If you have to write them down and assign them A, B or C – then absolutely go for it. When you see it written down, it will solidify the order and importance of your commitments and reinforce the need to work on what’s important first.
My kids and my house are my top priority. If that means I don’t paint today so I can catch up on cuddle time before bed or a few loads of laundry, then its not the end of the world.
Reduce your work
Go through the list of commitments you have and slash out anything which isn’t absolutely required. Reducing the number of things you’re doing is the best way to stop overload in its tracks.
Have a series of 10 paintings planned? Cut it down to 3, or 2. Thinking of taking on a renovation project? Perhaps just a coat of paint will do for now.
Or simply put these projects off until you’re not as busy and have more time to devote your attention to them.
Increase your self care
I know it sounds weird to take some time off when you’re faced with lots to do, but it works!

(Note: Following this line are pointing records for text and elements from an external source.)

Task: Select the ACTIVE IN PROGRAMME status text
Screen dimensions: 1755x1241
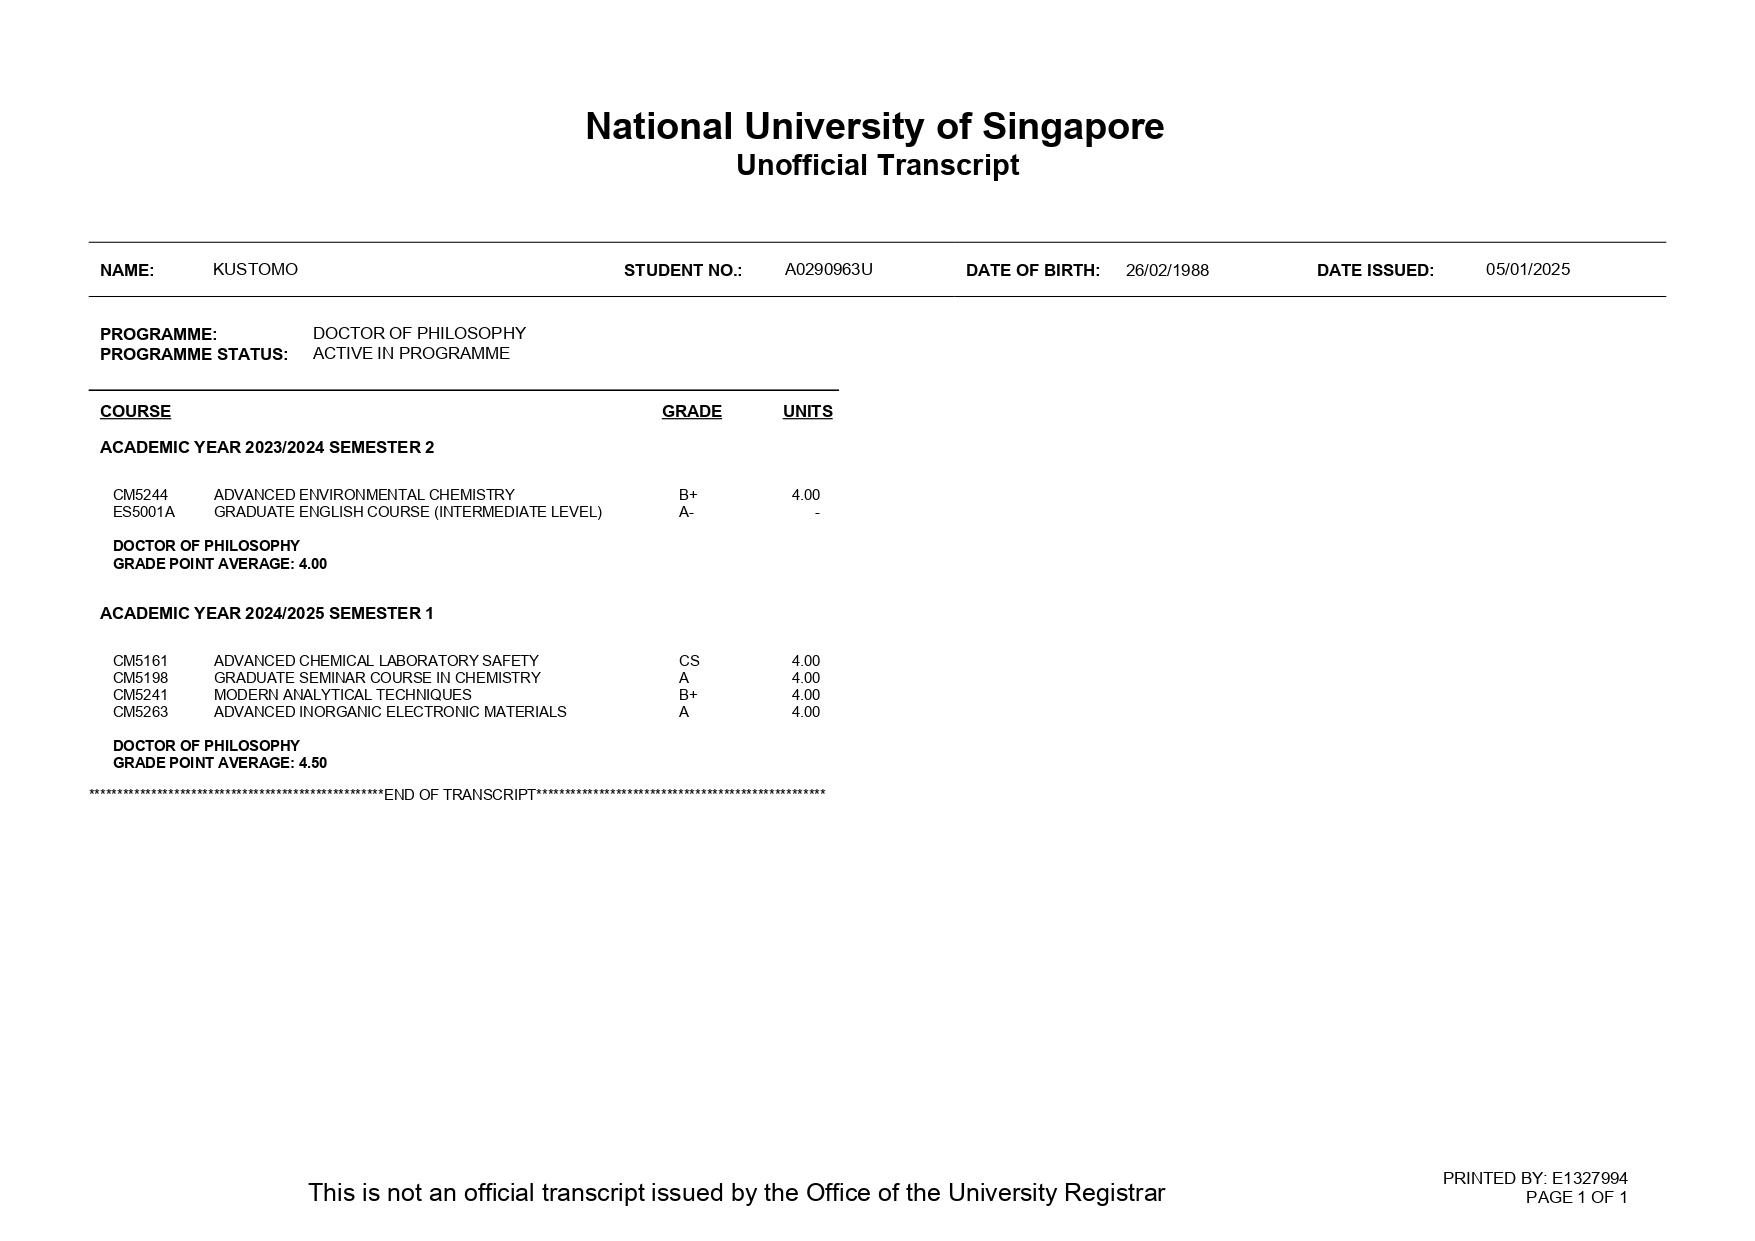Action: click(412, 352)
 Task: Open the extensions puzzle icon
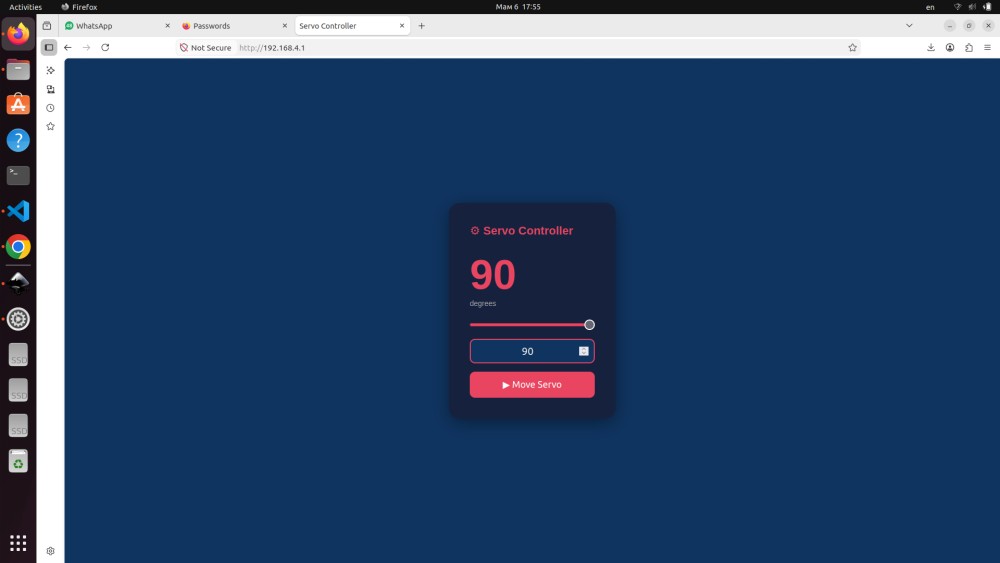tap(969, 47)
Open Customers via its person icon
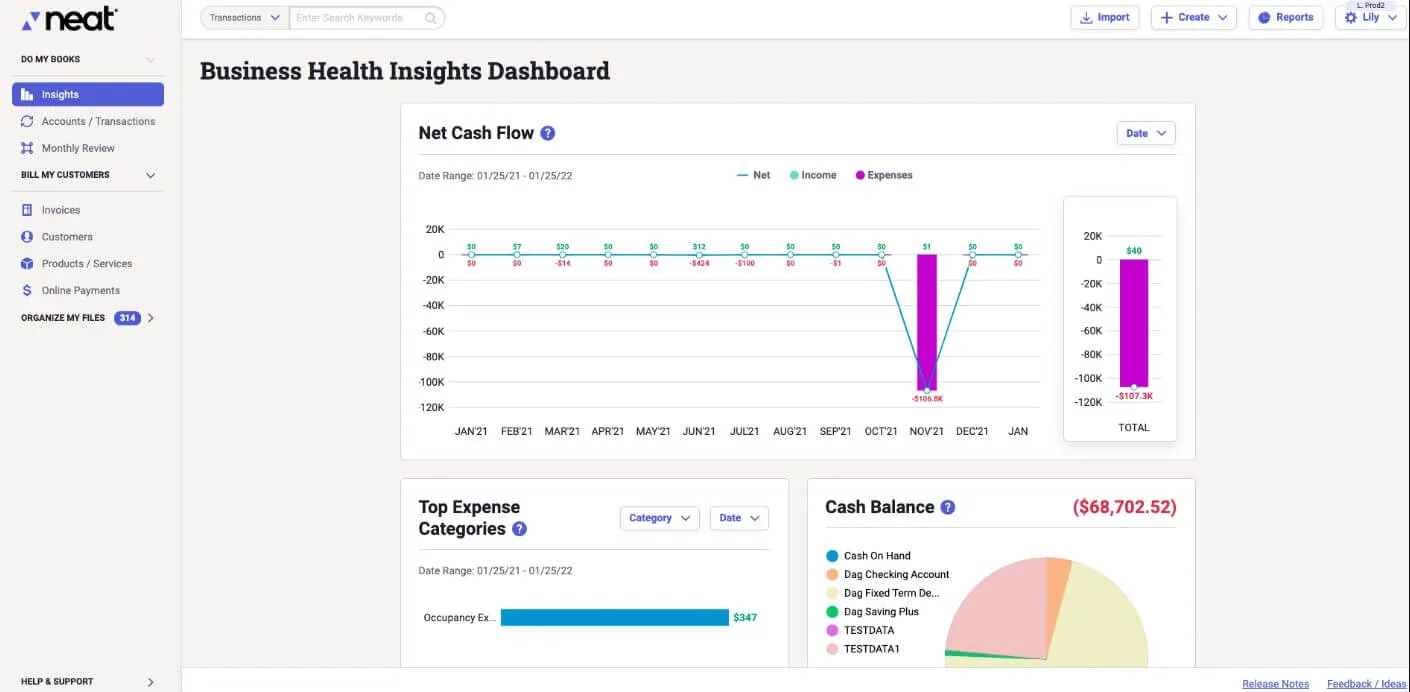This screenshot has height=692, width=1410. click(x=27, y=237)
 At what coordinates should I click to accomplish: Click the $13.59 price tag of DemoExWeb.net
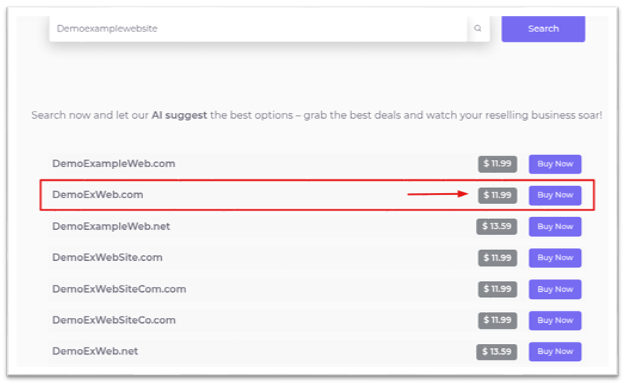click(497, 352)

The reason we need to devote more time to self care is to fend off stress and further increase our ability to deal with it. If we’re not making self care a priority we get stressed easier and it makes the whole house of cards come tumbling down.
You have my permission to just go read your book tonight or watch your show on Netflix. Take a nice hot bath and devote an evening this week to yourself. Your projects will be there when you get back and you can pick up where you left off.
Overload is ambition gone awry
Creative overload can hit us all. It’s rooted in ambition (which is not necessarily a bad thing) but it can easily take over a person’s life if they let it.
It’s important you set clear boundaries when it comes to the amount and depth of projects you take on at any given time, guarding your time and creative energies fiercely.
We’re not meant to do everything. We have to pick and choose what we’re able to do and be realistic in our expectations of ourselves.
If we aren’t we risk overload, burnout and a number of nasty side effects of pushing ourselves too hard – which leads to longer recovery times and severe side effects.
Lessons from Spongebob
When Spongebob realizes he can’t do all the things he committed to do, he comes clean to his friends about how he overbooked himself in his quest to please everyone. Of course everyone forgives him and let’s him know that its ok to say no to something if you can’t do it.
While you may be overbooked with just yourself, perhaps it’s time to come clean and admit you were wrong. Make a renewed promise as to what you can and cannot get done and go from there – if Spongebob can do it then you can too.
How do you avoid creative overload? Do you have any set rules or guidelines you follow to make sure you create at your best? I’d love to hear your own tips and tricks to avoid creative overwhelm.